··· TEXT EXCERPT

From the summary list in it is evident that the SpoVT protein consists of two domains, one from residue 1 to ~51 and the other from residue 52 to 178. The N-terminal domain has two significant hits in SCOP at rank 1 and 3. The first hit is the DNA-binding domain of transition-state regulator AbrB (33
), a known close homolog of SpoVT. AbrB is a protein that is broadly represented in bacterial species and is involved in switching from exponential growth to stationary phase by integrating a great number of environmental factors. The second hit is to MazE, the antidote of the antidote-toxin addiction module MazEF (34
). How can both AbrB and MazE be homologous to the query if they are not even classified into the same class, let alone fold or superfamily, by the SCOP database? Can the match with MazE be a false positive despite the rather significant 84% probability?
To elucidate this, we can look at the SpoVT–MazE alignment below. Five representative (i.e. maximally diverse) sequences from each of the two underlying alignments are shown for each HMM. (Their amino acids can be colored by biochemical properties by pressing one of the radio buttons entitled ‘color alignments’ above the summary hit list.) First we note that the predicted secondary structure of SpoVT (sequence ‘Q ss_pred’) agrees very well with the actual secondary structure of MazE determined by the program DSSP (sequence ‘T ss_dssp’). Second, the hydrophobicity pattern in the aligned HMMs looks quite similar, which is especially evident with the coloring. Third, the HMM–HMM alignment contains a single gap in MazE at a position where also some sequences in SpoVT exhibit a gap. All in all, the alignment looks very much like what one would expect for a distant homologous relationship.

······
··· RECORDS

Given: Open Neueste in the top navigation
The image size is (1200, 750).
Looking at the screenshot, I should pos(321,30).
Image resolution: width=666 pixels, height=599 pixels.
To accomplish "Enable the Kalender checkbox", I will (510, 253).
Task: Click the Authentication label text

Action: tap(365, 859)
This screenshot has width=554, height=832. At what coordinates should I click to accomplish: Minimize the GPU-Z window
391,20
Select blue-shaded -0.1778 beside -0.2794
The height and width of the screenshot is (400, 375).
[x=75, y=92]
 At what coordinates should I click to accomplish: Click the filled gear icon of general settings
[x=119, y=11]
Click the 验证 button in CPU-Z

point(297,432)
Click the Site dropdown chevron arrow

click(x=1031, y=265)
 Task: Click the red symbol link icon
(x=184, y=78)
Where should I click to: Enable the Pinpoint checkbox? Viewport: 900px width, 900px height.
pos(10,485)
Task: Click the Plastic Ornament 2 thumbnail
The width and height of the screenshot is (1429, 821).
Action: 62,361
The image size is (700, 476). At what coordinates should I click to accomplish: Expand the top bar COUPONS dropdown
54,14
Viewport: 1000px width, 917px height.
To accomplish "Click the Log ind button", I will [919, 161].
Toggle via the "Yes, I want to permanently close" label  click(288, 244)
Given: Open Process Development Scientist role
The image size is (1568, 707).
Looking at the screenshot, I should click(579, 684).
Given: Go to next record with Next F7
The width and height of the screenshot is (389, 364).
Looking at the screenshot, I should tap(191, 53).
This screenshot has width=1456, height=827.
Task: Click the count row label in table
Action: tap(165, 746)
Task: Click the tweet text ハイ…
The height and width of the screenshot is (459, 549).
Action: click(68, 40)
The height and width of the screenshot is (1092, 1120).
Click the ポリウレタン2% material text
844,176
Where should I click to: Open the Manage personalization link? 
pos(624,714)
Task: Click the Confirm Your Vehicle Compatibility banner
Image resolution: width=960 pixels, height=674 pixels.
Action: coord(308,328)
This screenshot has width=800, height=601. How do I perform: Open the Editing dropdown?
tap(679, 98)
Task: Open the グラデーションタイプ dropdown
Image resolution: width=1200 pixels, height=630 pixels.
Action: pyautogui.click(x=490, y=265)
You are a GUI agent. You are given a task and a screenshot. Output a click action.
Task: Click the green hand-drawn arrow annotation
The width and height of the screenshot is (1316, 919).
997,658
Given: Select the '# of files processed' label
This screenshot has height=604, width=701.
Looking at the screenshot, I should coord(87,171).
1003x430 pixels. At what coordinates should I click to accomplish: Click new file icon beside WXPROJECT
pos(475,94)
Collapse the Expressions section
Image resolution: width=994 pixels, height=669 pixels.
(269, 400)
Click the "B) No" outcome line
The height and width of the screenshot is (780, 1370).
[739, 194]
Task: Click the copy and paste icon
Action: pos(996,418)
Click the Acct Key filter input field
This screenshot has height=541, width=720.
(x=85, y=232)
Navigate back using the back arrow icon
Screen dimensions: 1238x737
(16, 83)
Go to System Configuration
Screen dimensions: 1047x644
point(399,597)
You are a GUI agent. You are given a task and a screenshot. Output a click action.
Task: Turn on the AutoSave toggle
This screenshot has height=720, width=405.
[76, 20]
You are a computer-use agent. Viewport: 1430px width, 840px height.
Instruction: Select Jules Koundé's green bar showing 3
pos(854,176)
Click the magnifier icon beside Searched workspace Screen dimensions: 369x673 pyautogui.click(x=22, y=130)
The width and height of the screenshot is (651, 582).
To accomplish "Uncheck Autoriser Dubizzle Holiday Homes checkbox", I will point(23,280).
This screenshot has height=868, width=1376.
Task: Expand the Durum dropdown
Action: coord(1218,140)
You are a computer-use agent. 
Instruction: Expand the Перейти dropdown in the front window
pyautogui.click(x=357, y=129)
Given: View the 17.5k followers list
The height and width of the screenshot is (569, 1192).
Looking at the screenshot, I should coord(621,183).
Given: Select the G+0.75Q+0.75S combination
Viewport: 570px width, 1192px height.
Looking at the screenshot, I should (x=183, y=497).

······

» **ACTION ITEM A**
Return the portion of the SpoVT excerpt starting with "From the summary" and going on through "significant 84% probability?".
» **ACTION ITEM B**
List the observations the SpoVT excerpt gives in support of a distant homologous relationship between SpoVT and MazE.
The entries have no connection to the SpoVT excerpt.

» **EXPECTED ANSWER A**
From the summary list in it is evident that the SpoVT protein consists of two domains, one from residue 1 to ~51 and the other from residue 52 to 178. The N-terminal domain has two significant hits in SCOP at rank 1 and 3. The first hit is the DNA-binding domain of transition-state regulator AbrB (33
), a known close homolog of SpoVT. AbrB is a protein that is broadly represented in bacterial species and is involved in switching from exponential growth to stationary phase by integrating a great number of environmental factors. The second hit is to MazE, the antidote of the antidote-toxin addiction module MazEF (34
). How can both AbrB and MazE be homologous to the query if they are not even classified into the same class, let alone fold or superfamily, by the SCOP database? Can the match with MazE be a false positive despite the rather significant 84% probability?

» **EXPECTED ANSWER B**
- The predicted secondary structure of SpoVT agrees very well with the actual secondary structure of MazE determined by DSSP.
- The hydrophobicity pattern in the aligned HMMs looks quite similar.
- The HMM–HMM alignment contains a single gap in MazE at a position where some SpoVT sequences also show a gap.